## Brief
Format the records below as a numbered list, starting with the line containing "Screen dimensions: 991x412" and going on through the line containing "will [20, 529].", and leave out any blank lines.

## Data in this exercise
[start]

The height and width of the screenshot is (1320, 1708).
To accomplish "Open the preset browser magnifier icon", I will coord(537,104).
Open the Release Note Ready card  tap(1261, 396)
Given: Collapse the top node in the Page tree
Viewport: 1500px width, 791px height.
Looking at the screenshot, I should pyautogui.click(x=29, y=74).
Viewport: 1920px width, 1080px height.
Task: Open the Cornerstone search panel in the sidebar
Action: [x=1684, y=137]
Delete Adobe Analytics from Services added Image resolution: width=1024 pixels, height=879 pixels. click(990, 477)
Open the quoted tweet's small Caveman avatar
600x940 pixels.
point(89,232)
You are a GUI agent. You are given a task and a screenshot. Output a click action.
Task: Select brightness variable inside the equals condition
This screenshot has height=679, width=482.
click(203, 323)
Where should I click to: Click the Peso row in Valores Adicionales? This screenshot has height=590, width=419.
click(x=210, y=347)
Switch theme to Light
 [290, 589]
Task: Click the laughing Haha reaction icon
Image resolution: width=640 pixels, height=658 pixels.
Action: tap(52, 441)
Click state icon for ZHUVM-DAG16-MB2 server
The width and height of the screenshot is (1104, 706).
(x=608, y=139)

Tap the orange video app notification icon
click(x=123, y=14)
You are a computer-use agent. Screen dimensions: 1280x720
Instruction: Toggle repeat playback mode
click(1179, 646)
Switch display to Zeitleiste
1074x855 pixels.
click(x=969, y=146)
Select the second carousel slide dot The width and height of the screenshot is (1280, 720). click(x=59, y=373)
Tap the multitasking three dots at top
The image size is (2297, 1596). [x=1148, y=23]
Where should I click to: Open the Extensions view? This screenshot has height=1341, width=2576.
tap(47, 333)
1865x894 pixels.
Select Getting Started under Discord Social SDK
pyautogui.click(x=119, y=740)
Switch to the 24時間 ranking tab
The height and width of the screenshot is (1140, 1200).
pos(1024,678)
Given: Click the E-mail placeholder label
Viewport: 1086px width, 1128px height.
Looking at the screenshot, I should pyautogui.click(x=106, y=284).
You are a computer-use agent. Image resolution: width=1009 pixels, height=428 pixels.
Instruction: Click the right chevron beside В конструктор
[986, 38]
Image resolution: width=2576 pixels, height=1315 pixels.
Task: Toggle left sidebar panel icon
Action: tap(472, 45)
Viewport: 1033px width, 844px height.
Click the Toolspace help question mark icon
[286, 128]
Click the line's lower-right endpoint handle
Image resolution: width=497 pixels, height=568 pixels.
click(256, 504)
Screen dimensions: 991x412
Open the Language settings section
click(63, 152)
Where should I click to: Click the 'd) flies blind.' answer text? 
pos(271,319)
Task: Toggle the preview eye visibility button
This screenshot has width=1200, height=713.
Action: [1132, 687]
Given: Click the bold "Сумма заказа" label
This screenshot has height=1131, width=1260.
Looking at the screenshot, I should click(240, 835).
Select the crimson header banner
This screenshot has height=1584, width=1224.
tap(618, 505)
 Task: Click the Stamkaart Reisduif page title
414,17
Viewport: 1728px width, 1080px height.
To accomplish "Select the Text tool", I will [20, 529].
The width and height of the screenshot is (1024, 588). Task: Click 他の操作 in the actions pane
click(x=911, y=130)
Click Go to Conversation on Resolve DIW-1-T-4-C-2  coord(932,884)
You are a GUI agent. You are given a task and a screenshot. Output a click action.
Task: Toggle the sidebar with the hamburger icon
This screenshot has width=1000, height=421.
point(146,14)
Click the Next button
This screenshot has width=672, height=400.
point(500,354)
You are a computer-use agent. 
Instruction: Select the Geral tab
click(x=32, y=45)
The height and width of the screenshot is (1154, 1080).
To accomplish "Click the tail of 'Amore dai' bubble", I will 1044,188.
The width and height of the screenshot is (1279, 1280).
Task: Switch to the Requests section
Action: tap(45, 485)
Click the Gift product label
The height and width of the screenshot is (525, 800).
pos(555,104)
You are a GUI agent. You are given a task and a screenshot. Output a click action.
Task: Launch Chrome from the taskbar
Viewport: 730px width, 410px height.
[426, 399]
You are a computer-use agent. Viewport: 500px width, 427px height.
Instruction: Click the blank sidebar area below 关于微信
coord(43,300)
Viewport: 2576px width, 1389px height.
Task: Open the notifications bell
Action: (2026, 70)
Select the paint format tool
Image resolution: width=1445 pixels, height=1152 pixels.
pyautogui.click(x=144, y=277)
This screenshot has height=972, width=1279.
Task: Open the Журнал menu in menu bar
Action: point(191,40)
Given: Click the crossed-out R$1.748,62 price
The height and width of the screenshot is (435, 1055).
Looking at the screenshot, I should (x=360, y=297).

[end]

## Exercise output
1. Screen dimensions: 991x412
2. Open the Language settings section
3. click(63, 152)
4. Where should I click to: Click the 'd) flies blind.' answer text? 
5. pos(271,319)
6. Task: Toggle the preview eye visibility button
7. This screenshot has width=1200, height=713.
8. Action: [1132, 687]
9. Given: Click the bold "Сумма заказа" label
10. This screenshot has height=1131, width=1260.
11. Looking at the screenshot, I should click(240, 835).
12. Select the crimson header banner
13. This screenshot has height=1584, width=1224.
14. tap(618, 505)
15.  Task: Click the Stamkaart Reisduif page title
16. 414,17
17. Viewport: 1728px width, 1080px height.
18. To accomplish "Select the Text tool", I will [20, 529].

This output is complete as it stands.